**WHAT YOU ARE ASKED TO DO**:
The answer must consist of every line below that contains the word "agent".

**DATA UNDER STUDY**:
*** Begin section ***

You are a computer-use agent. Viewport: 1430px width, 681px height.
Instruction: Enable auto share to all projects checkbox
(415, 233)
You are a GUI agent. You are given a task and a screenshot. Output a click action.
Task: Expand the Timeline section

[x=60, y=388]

*** End section ***
*** Begin section ***

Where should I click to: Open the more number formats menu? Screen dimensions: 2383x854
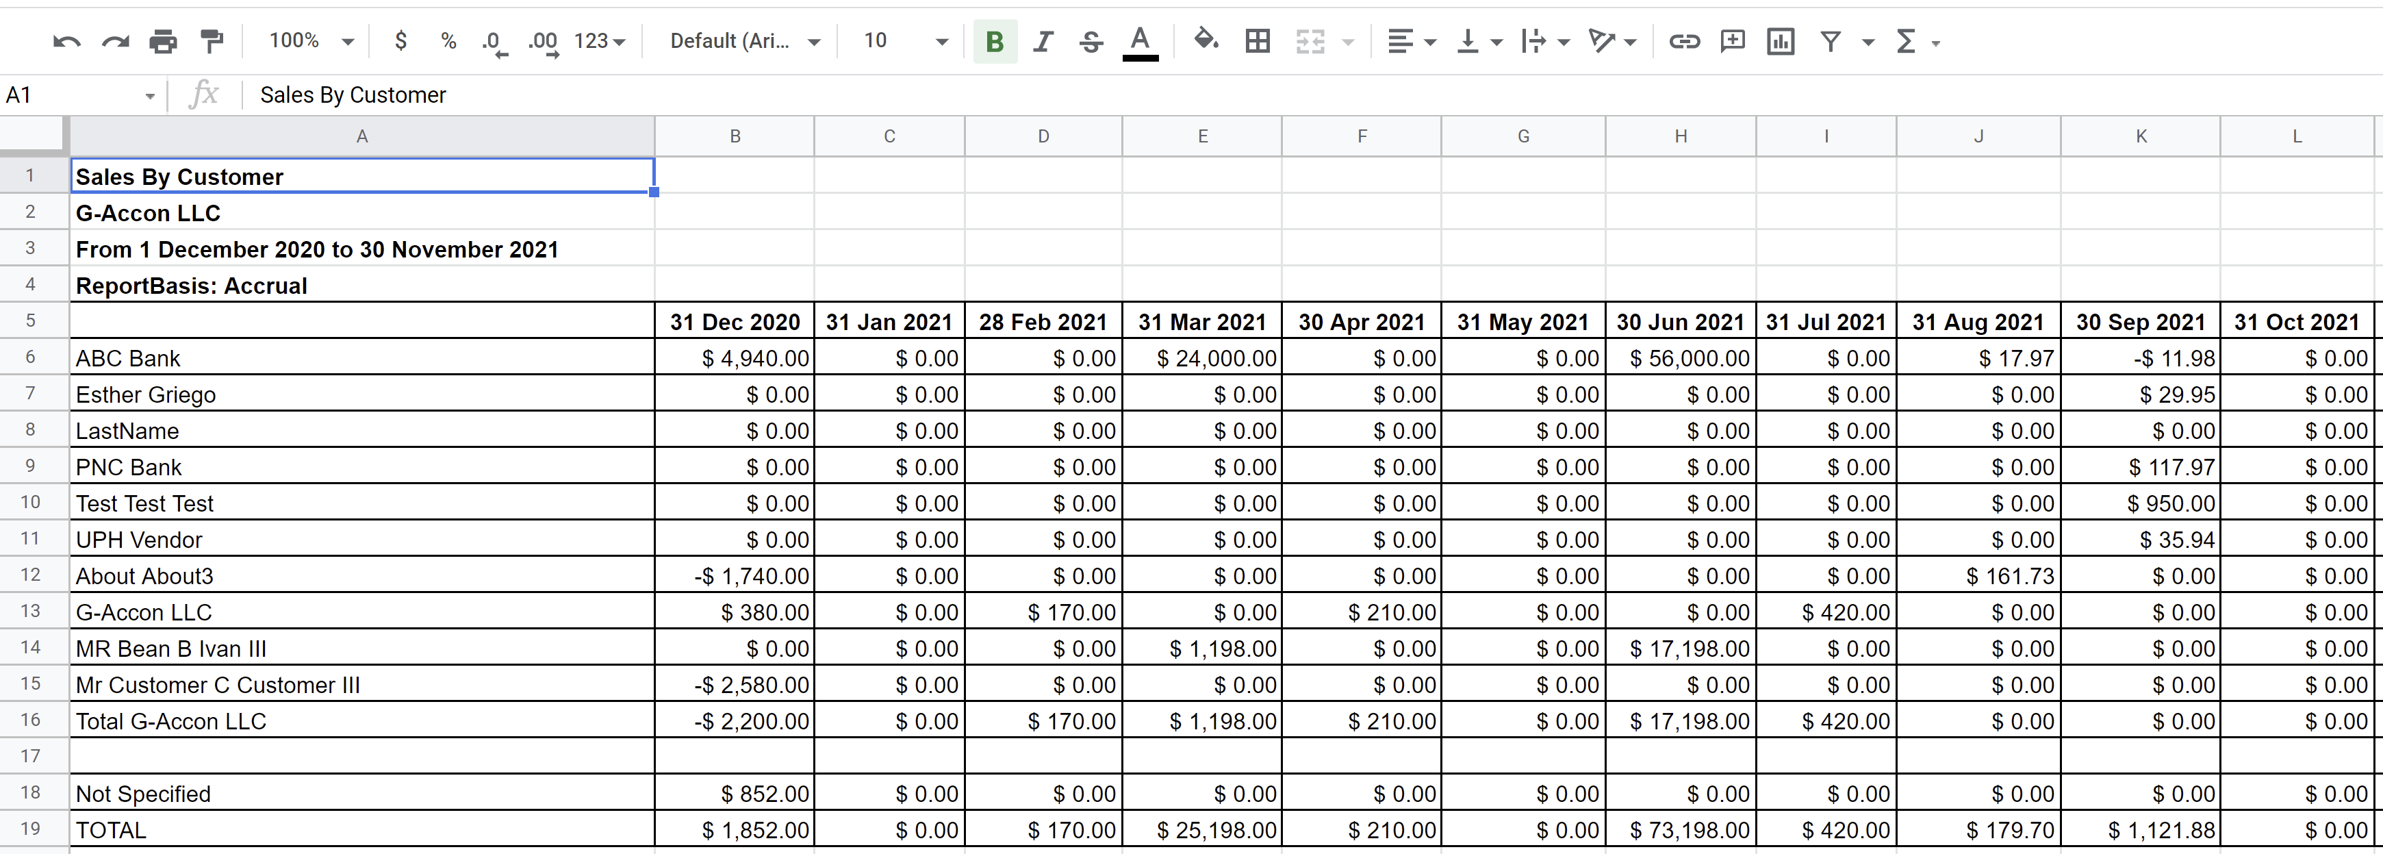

*** End section ***
*** Begin section ***

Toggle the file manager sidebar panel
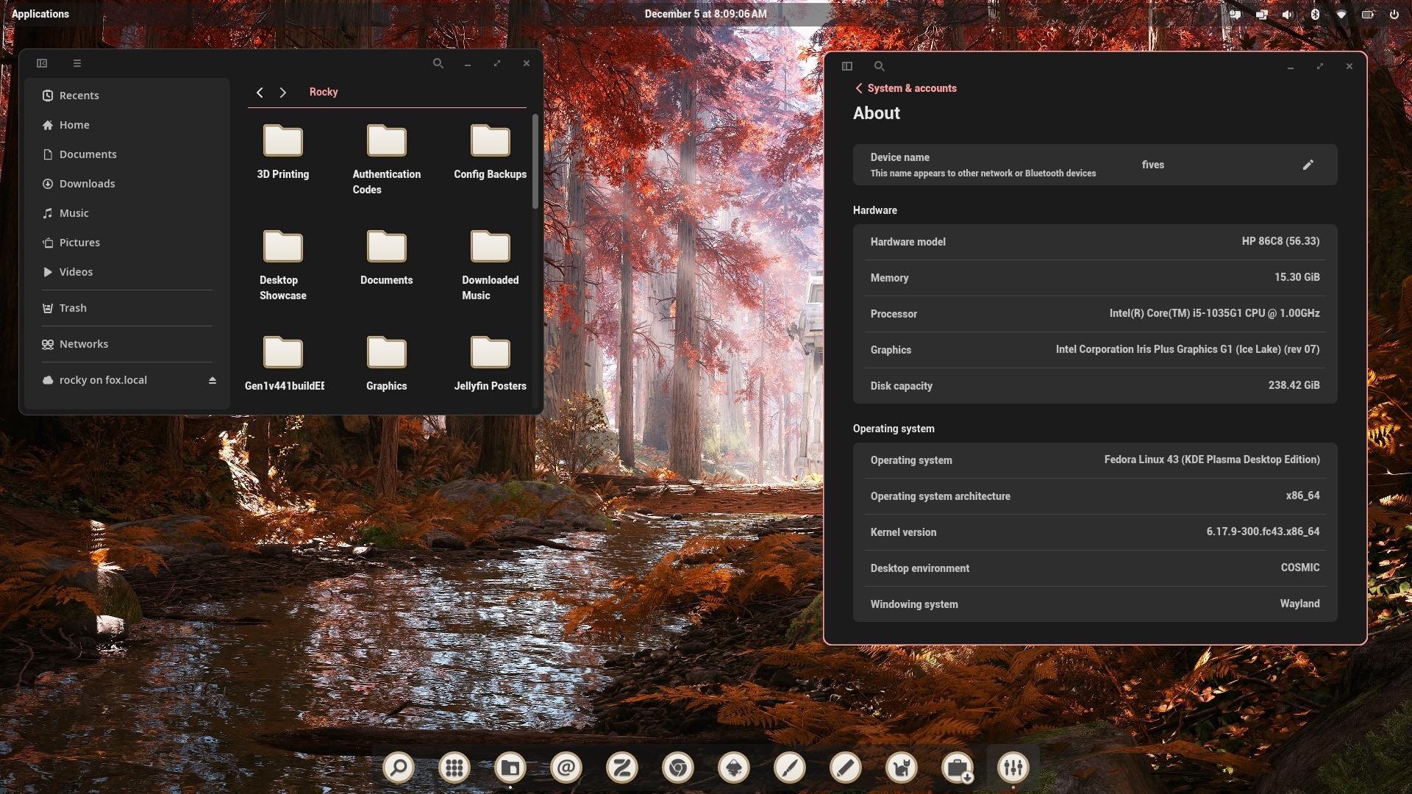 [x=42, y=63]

*** End section ***

**THE COMPLETED TASK**:
You are a computer-use agent. Viewport: 1430px width, 681px height.
You are a GUI agent. You are given a task and a screenshot. Output a click action.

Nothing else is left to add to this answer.